Revise, don't just reject
A theme across the sieve chain is the disposition, and the chapter's thesis lives in one verb: revise. When the schema fails or the policy check fails, the first move is not to refuse the user, it is to re-prompt the model with the specific failure and a bounded number of retries, because most output failures are the model getting the shape slightly wrong, not the model being adversarial. A schema validation error becomes a corrective instruction ("your action field must be one of [...], and request_refund requires order_id and amount"); the model usually fixes it on the next pass. Only after bounded retries fail does the disposition escalate to degrade-safe or refuse.

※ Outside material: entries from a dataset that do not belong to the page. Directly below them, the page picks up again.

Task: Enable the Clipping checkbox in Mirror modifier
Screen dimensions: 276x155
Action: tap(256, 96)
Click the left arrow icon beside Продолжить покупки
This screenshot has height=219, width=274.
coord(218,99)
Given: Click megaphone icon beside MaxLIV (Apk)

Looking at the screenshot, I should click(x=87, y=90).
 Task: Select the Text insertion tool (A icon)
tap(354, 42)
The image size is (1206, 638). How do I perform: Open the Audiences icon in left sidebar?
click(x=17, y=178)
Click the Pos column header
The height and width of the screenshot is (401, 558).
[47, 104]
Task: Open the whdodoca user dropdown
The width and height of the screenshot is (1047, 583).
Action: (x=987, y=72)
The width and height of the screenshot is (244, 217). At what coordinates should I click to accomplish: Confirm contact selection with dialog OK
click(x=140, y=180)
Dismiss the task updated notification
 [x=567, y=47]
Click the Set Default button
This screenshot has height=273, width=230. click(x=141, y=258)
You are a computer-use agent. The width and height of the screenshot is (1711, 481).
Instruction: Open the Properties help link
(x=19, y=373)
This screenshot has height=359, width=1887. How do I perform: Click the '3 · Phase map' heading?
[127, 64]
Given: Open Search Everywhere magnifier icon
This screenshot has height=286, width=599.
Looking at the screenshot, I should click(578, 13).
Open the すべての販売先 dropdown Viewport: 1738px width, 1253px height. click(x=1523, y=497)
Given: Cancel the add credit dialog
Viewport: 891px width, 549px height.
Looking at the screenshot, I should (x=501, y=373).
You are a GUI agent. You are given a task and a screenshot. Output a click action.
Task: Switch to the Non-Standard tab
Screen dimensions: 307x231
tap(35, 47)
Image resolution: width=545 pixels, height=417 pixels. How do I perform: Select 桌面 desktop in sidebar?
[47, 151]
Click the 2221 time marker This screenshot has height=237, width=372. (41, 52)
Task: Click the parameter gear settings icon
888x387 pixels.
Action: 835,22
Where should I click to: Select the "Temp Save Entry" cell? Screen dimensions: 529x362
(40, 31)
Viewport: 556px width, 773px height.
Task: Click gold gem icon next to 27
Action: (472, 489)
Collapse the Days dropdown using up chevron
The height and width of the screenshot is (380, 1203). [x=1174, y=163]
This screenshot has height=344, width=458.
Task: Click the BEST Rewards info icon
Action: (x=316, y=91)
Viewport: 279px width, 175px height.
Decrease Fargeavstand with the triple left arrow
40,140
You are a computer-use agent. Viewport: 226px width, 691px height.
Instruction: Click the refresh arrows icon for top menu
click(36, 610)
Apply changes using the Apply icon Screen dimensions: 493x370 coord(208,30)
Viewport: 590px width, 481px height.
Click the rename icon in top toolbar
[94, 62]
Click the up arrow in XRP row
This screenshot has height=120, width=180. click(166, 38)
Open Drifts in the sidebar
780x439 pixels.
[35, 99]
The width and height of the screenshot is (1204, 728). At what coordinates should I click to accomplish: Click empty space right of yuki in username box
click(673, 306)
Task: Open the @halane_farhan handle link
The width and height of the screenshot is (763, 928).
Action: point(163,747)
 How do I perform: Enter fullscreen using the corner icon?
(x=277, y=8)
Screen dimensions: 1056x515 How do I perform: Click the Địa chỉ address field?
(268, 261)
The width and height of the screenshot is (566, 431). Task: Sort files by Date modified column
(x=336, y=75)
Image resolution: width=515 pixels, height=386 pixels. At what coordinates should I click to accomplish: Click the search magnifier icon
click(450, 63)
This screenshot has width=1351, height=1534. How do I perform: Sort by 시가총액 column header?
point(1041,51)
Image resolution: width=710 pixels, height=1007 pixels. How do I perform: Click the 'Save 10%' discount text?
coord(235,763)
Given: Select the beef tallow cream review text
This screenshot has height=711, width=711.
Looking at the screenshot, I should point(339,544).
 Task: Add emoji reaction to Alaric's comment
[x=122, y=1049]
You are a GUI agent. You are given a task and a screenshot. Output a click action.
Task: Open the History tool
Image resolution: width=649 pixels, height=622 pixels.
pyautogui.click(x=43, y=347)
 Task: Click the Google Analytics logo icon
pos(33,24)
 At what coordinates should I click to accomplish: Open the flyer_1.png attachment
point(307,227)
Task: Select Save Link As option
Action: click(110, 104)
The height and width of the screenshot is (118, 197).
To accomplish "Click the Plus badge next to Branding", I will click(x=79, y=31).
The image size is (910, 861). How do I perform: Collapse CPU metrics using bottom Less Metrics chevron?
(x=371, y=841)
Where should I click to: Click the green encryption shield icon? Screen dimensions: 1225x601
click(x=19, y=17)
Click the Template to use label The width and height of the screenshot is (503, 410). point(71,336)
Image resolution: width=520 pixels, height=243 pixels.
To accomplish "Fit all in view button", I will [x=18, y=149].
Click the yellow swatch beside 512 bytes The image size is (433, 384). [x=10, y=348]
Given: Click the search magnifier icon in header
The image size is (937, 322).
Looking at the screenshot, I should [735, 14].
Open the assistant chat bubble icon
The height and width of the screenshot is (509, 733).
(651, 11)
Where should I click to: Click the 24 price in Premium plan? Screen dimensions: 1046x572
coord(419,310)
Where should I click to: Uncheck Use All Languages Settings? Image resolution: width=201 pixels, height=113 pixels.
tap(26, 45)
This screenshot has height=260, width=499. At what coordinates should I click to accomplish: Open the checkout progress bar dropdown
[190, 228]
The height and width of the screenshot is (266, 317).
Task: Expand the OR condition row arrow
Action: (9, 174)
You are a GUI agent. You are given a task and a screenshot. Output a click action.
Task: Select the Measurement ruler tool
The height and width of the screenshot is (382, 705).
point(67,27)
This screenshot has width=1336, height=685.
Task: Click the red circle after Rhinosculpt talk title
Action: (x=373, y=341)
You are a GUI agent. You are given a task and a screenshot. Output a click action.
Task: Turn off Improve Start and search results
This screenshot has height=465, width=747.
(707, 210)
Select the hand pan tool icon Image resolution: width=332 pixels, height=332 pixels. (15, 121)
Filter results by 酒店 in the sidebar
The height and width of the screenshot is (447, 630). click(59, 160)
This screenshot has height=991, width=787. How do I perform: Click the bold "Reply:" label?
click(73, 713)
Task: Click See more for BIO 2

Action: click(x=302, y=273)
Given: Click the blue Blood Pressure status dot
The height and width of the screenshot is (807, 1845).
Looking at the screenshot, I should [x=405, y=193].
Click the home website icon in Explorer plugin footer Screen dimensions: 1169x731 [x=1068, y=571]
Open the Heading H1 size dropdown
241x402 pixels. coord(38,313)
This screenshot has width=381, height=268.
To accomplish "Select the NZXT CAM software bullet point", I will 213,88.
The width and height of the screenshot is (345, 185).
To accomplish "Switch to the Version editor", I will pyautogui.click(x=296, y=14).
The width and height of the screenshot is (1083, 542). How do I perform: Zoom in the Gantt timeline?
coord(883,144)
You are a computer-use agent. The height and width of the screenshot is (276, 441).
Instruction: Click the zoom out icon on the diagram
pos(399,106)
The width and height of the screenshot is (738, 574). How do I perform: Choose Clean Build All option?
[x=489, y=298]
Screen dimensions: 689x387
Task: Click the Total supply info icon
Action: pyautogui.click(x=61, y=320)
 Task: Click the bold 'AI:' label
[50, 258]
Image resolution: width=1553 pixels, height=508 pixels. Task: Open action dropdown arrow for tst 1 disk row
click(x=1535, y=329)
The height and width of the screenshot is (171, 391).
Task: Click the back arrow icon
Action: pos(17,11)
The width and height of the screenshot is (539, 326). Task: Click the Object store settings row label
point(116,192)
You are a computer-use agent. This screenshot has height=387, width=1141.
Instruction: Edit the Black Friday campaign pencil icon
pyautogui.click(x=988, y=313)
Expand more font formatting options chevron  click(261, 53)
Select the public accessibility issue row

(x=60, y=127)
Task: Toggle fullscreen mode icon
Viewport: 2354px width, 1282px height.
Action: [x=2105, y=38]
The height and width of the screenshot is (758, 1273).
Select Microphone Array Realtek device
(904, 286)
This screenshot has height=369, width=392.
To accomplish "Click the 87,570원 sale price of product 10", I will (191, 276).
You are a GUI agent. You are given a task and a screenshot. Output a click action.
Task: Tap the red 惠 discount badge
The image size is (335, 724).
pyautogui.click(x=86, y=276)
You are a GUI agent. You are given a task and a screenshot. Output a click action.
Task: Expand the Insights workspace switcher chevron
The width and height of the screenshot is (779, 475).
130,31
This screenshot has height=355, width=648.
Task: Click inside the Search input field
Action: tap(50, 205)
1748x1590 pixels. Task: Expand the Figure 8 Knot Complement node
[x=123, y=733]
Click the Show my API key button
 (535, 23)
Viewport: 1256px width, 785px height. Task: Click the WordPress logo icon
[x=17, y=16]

This matters for the road-usable thesis because naive output guarding refuses the user whenever the model stumbles, converting a recoverable formatting error into an abandoned session. A revise loop keeps the model honest about shape and policy while keeping the user moving. The cost is bounded latency and token spend (cap the retries; a model that cannot produce a valid response in three tries should escalate, not loop forever), and the benefit is that the common case, a slightly-off output, is repaired invisibly rather than punished visibly.
Chapter summary
A model output can be fluent and safe-sounding yet invalid in ways a toxicity check cannot see: wrong shape for the consumer, an action it should not request, claims the evidence does not support, or leaked data, the improper-output-handling class (OWASP LLM05). The opening failure, a hallucinated offer_refund field in valid JSON, shows the wall mistake at the output boundary: one sieve aimed at the one defect the output did not have. Make structure enforceable rather than hoped-for using constrained/structured outputs, and design schemas so invalid policy states are unrepresentable or at least detectable, including requiring justification fields so a refund request without its basis is structurally invalid; name actions as requests the model makes, leaving the decision to a later deterministic control. Past the schema, run a chain of independent sieves in cheap-to-expensive order: schema, policy (schema-valid is not policy-valid), evidence/grounding (LLM09 misinformation, redact or degrade unsupported claims, enforce citations), leakage (LLM02/LLM07, PII, secrets, system prompt, cross-tenant data, the dual of the input PII lane and complement to the retrieval firewall), and finally moderation. Frameworks like Guardrails AI and NeMo Guardrails compose this chain; the value is choosing the right sieves and dispositions. The two skipped sieves, evidence and leakage, are the ones that most protect reliability and compliance. And the load-bearing disposition is revise: re-prompt the model with the specific failure for a bounded number of retries before escalating to degrade-safe or refuse, so the common case of a slightly-off output is repaired invisibly instead of punishing the user with a refusal.